----- PASSAGE -----

Skip to content

Incident Monitor Reference

Incident Monitor is Tandem’s governed failure-intake pipeline.

Use it when a workflow failure, recurring runtime error, manual report, safety signal, or operator finding should become a reviewable draft instead of a direct external mutation.

What it covers

  • runtime failures from workflows, routines, sessions, and automations
  • external project log intake from configured local log files
  • scoped report intake from external systems without sharing the full engine token
  • manual reports for operator-found issues or missing context
  • triage runs that inspect, research, validate, and propose fixes
  • draft approval and publishing when the backend is configured for it
  • posts that represent already-published GitHub activity

Typical flow

  1. Check readiness with getStatus().
  2. Inspect incidents with listIncidents().
  3. Inspect drafts with listDrafts().
  4. Use triage helpers to create or refresh issue-ready drafts.
  5. Approve, deny, or publish when the draft is ready.
  6. Recheck the match or review the resulting posts.

Incident Monitor is intentionally not “report everything immediately to GitHub”. It keeps intake, triage, and approval separate so the system can add evidence before anything leaves Tandem.

Incident Monitor is the destination-router evolution of this pipeline. GitHub, Linear, signed webhook, local telemetry, generic MCP tool, and internal memory destinations use the governed router model with source identity, routing, destination readiness, approval, and receipts. See Incident Monitor Overview and Destination Router.

If you are an MCP-connected agent, start with Incident Monitor Agent Runtime Guide before choosing a publish path.

Control Panel Setup

Configure the destination-router surface from Settings -> Incident Monitor.

The setup panel is organized around:

  • Sources: local directory, target repo, monitored external projects, log sources, and scoped intake keys.
  • Destinations: GitHub-compatible legacy settings plus explicit GitHub, Linear, webhook, local telemetry, memory, and MCP destination rows.
  • Routing: default destinations, ordered routes, match rules, route tags, source bindings, and route preview.
  • Safety Defaults: approval, redaction, unready destination blocking, and retention defaults.

Legacy GitHub setup remains compatible: if no explicit router destination is configured, Tandem still treats the existing GitHub posting settings as the default Incident Monitor destination. New destinations and routes are admin/full-token config mutations; scoped intake keys are report-only and cannot change routes, preview destination details, call tools, or publish issues.

External Project Log Intake

Incident Monitor can also watch local logs for projects outside a Tandem workflow. Configure monitored_projects in Settings -> Incident Monitor, then use the external-project panel to inspect source health, create scoped intake keys, reset offsets, and replay the latest log candidate.

----- RECORDS SUPPLIED -----

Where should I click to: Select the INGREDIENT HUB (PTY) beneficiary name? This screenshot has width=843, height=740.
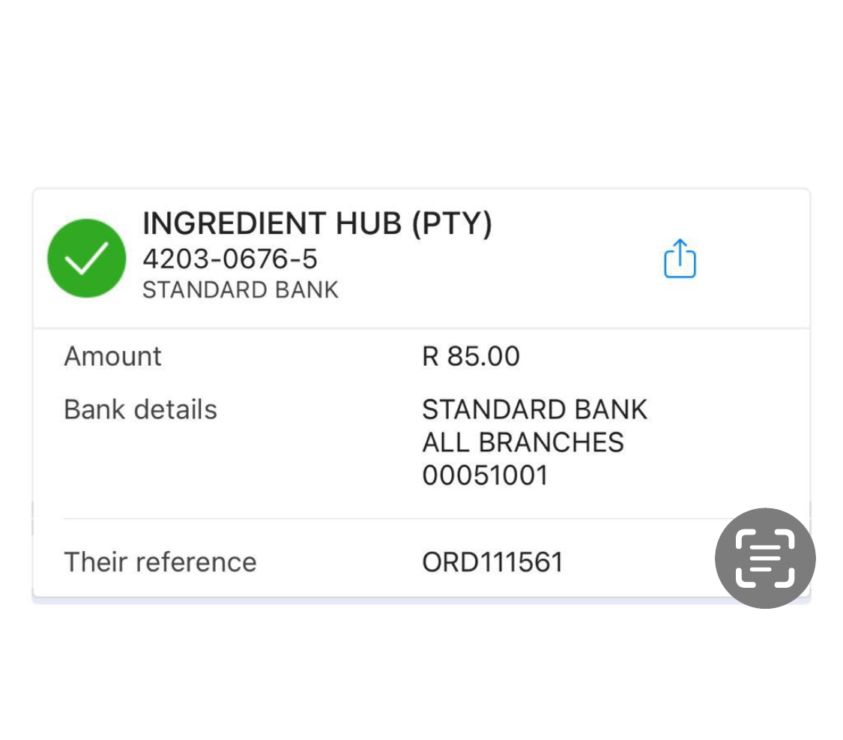317,223
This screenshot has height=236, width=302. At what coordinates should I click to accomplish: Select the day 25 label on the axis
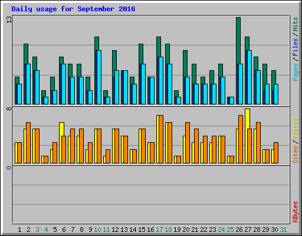tap(230, 230)
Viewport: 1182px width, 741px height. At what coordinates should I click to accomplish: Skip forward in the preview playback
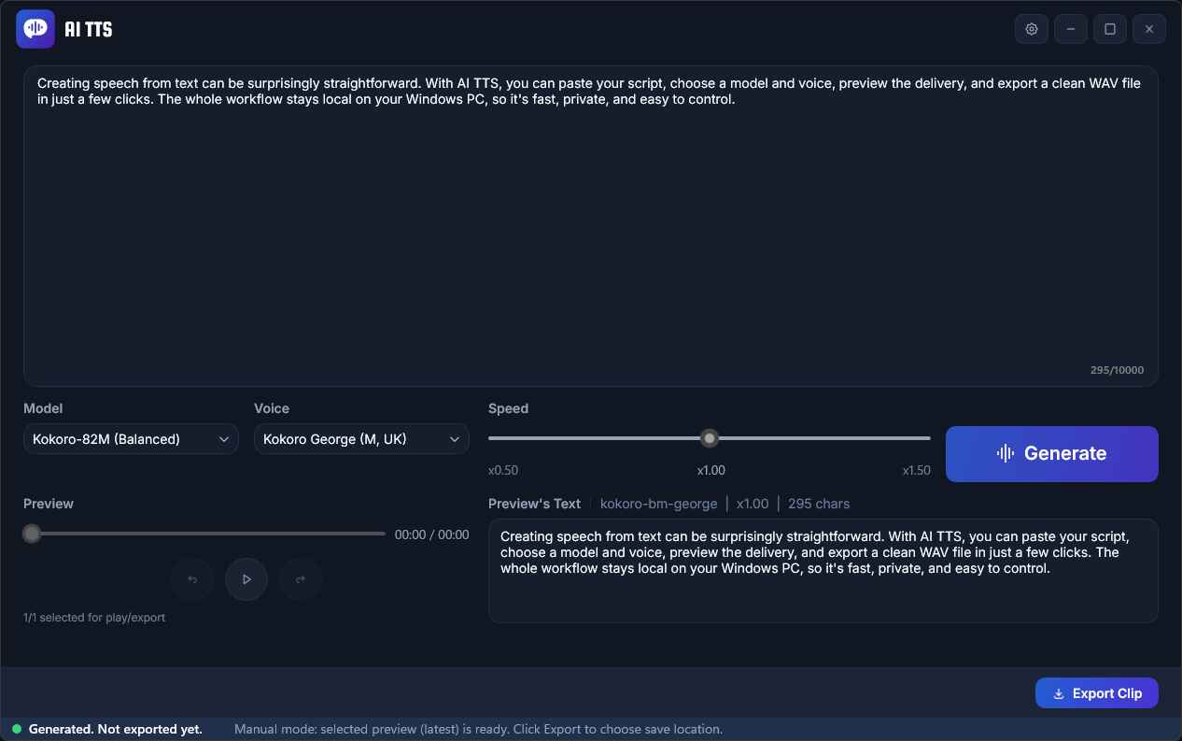(301, 579)
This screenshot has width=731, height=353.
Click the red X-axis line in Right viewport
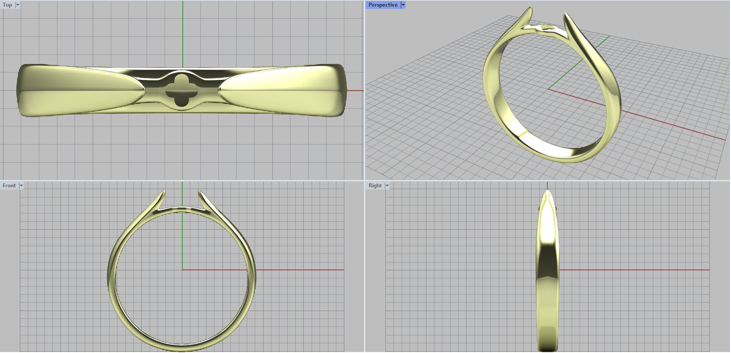click(640, 270)
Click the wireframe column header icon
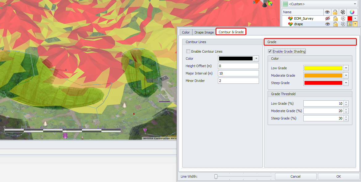Screen dimensions: 361x182 point(343,12)
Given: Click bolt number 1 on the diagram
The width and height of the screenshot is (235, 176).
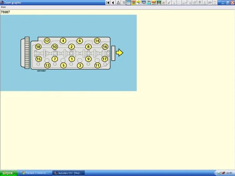Looking at the screenshot, I should (71, 59).
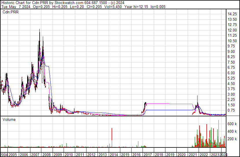Select the 2021 year label on time axis
The image size is (240, 157).
click(x=193, y=155)
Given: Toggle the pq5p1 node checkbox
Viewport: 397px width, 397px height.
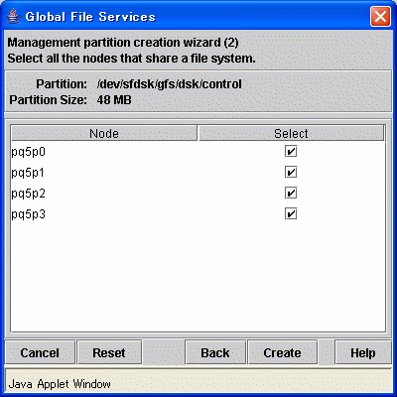Looking at the screenshot, I should pos(291,173).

-----

WRITTEN INSTRUCTION => Can you retype the Incident Monitor reference word for word, starting at "Configure the destination-router" and ending at "and retention defaults."?

COMPLETE RESPONSE =>
Configure the destination-router surface from Settings -> Incident Monitor.

The setup panel is organized around:

  • Sources: local directory, target repo, monitored external projects, log sources, and scoped intake keys.
  • Destinations: GitHub-compatible legacy settings plus explicit GitHub, Linear, webhook, local telemetry, memory, and MCP destination rows.
  • Routing: default destinations, ordered routes, match rules, route tags, source bindings, and route preview.
  • Safety Defaults: approval, redaction, unready destination blocking, and retention defaults.